> [WORK INSTRUCTIONS]
Exactly the lines from the one holding "Screen dimensions: 800x502" to the end of the listing, both ends included, make up the expected answer.
--- SOURCE INFORMATION ---
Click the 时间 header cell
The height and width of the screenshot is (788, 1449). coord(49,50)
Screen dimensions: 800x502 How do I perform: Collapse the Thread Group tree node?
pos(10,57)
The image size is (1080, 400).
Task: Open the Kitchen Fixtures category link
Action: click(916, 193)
---
> [EXERCISE RESPONSE]
Screen dimensions: 800x502 How do I perform: Collapse the Thread Group tree node?
pos(10,57)
The image size is (1080, 400).
Task: Open the Kitchen Fixtures category link
Action: click(916, 193)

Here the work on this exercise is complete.